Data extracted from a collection
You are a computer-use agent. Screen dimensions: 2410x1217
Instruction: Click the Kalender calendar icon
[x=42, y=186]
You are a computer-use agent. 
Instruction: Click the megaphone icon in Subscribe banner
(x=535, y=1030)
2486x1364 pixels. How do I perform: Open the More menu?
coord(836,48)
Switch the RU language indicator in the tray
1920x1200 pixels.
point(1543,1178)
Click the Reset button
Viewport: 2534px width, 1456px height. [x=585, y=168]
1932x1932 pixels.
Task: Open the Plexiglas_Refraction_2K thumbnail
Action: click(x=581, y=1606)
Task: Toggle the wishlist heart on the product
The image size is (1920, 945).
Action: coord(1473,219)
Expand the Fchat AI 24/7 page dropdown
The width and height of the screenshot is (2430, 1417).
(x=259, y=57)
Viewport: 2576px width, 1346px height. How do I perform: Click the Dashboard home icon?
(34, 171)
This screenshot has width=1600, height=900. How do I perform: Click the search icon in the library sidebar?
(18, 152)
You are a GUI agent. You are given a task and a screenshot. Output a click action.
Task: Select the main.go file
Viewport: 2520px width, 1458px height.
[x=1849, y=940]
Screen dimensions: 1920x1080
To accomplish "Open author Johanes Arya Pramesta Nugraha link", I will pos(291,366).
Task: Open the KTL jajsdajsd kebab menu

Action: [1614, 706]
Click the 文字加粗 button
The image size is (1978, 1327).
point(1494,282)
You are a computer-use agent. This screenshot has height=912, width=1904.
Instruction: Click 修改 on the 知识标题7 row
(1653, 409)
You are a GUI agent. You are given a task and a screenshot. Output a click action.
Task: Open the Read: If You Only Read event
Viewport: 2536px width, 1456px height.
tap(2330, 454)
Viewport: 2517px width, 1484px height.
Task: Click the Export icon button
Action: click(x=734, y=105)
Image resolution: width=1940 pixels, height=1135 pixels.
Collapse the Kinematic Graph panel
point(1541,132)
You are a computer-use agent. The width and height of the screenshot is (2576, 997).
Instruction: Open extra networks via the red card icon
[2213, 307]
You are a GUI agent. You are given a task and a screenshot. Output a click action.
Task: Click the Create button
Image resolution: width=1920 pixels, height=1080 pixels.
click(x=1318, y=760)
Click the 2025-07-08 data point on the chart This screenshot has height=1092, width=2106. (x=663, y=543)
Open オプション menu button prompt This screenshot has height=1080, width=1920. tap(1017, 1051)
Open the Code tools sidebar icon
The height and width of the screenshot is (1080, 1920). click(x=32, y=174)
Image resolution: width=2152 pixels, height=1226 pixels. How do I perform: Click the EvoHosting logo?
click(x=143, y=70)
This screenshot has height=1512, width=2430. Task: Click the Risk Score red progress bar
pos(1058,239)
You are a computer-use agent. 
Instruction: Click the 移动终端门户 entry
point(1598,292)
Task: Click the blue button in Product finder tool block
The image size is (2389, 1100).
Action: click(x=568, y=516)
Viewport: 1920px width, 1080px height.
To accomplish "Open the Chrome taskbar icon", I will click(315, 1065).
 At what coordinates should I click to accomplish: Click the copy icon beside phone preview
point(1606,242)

_About this task_: Every entry should be duplicated exactly as written.

_Task output_:
You are a computer-use agent. Screen dimensions: 2410x1217
Instruction: Click the Kalender calendar icon
[x=42, y=186]
You are a computer-use agent. 
Instruction: Click the megaphone icon in Subscribe banner
(x=535, y=1030)
2486x1364 pixels. How do I perform: Open the More menu?
coord(836,48)
Switch the RU language indicator in the tray
1920x1200 pixels.
point(1543,1178)
Click the Reset button
Viewport: 2534px width, 1456px height. [x=585, y=168]
1932x1932 pixels.
Task: Open the Plexiglas_Refraction_2K thumbnail
Action: click(x=581, y=1606)
Task: Toggle the wishlist heart on the product
The image size is (1920, 945).
Action: coord(1473,219)
Expand the Fchat AI 24/7 page dropdown
The width and height of the screenshot is (2430, 1417).
(x=259, y=57)
Viewport: 2576px width, 1346px height. How do I perform: Click the Dashboard home icon?
(34, 171)
This screenshot has width=1600, height=900. How do I perform: Click the search icon in the library sidebar?
(18, 152)
You are a GUI agent. You are given a task and a screenshot. Output a click action.
Task: Select the main.go file
Viewport: 2520px width, 1458px height.
[x=1849, y=940]
Screen dimensions: 1920x1080
To accomplish "Open author Johanes Arya Pramesta Nugraha link", I will pos(291,366).
Task: Open the KTL jajsdajsd kebab menu

Action: [1614, 706]
Click the 文字加粗 button
The image size is (1978, 1327).
point(1494,282)
You are a computer-use agent. This screenshot has height=912, width=1904.
Instruction: Click 修改 on the 知识标题7 row
(1653, 409)
You are a GUI agent. You are given a task and a screenshot. Output a click action.
Task: Open the Read: If You Only Read event
Viewport: 2536px width, 1456px height.
tap(2330, 454)
Viewport: 2517px width, 1484px height.
Task: Click the Export icon button
Action: click(x=734, y=105)
Image resolution: width=1940 pixels, height=1135 pixels.
Collapse the Kinematic Graph panel
point(1541,132)
You are a computer-use agent. The width and height of the screenshot is (2576, 997).
Instruction: Open extra networks via the red card icon
[2213, 307]
You are a GUI agent. You are given a task and a screenshot. Output a click action.
Task: Click the Create button
Image resolution: width=1920 pixels, height=1080 pixels.
click(x=1318, y=760)
Click the 2025-07-08 data point on the chart This screenshot has height=1092, width=2106. (x=663, y=543)
Open オプション menu button prompt This screenshot has height=1080, width=1920. tap(1017, 1051)
Open the Code tools sidebar icon
The height and width of the screenshot is (1080, 1920). click(x=32, y=174)
Image resolution: width=2152 pixels, height=1226 pixels. How do I perform: Click the EvoHosting logo?
click(x=143, y=70)
This screenshot has height=1512, width=2430. Task: Click the Risk Score red progress bar
pos(1058,239)
You are a computer-use agent. 
Instruction: Click the 移动终端门户 entry
point(1598,292)
Task: Click the blue button in Product finder tool block
The image size is (2389, 1100).
Action: click(x=568, y=516)
Viewport: 1920px width, 1080px height.
To accomplish "Open the Chrome taskbar icon", I will click(315, 1065).
 At what coordinates should I click to accomplish: Click the copy icon beside phone preview
point(1606,242)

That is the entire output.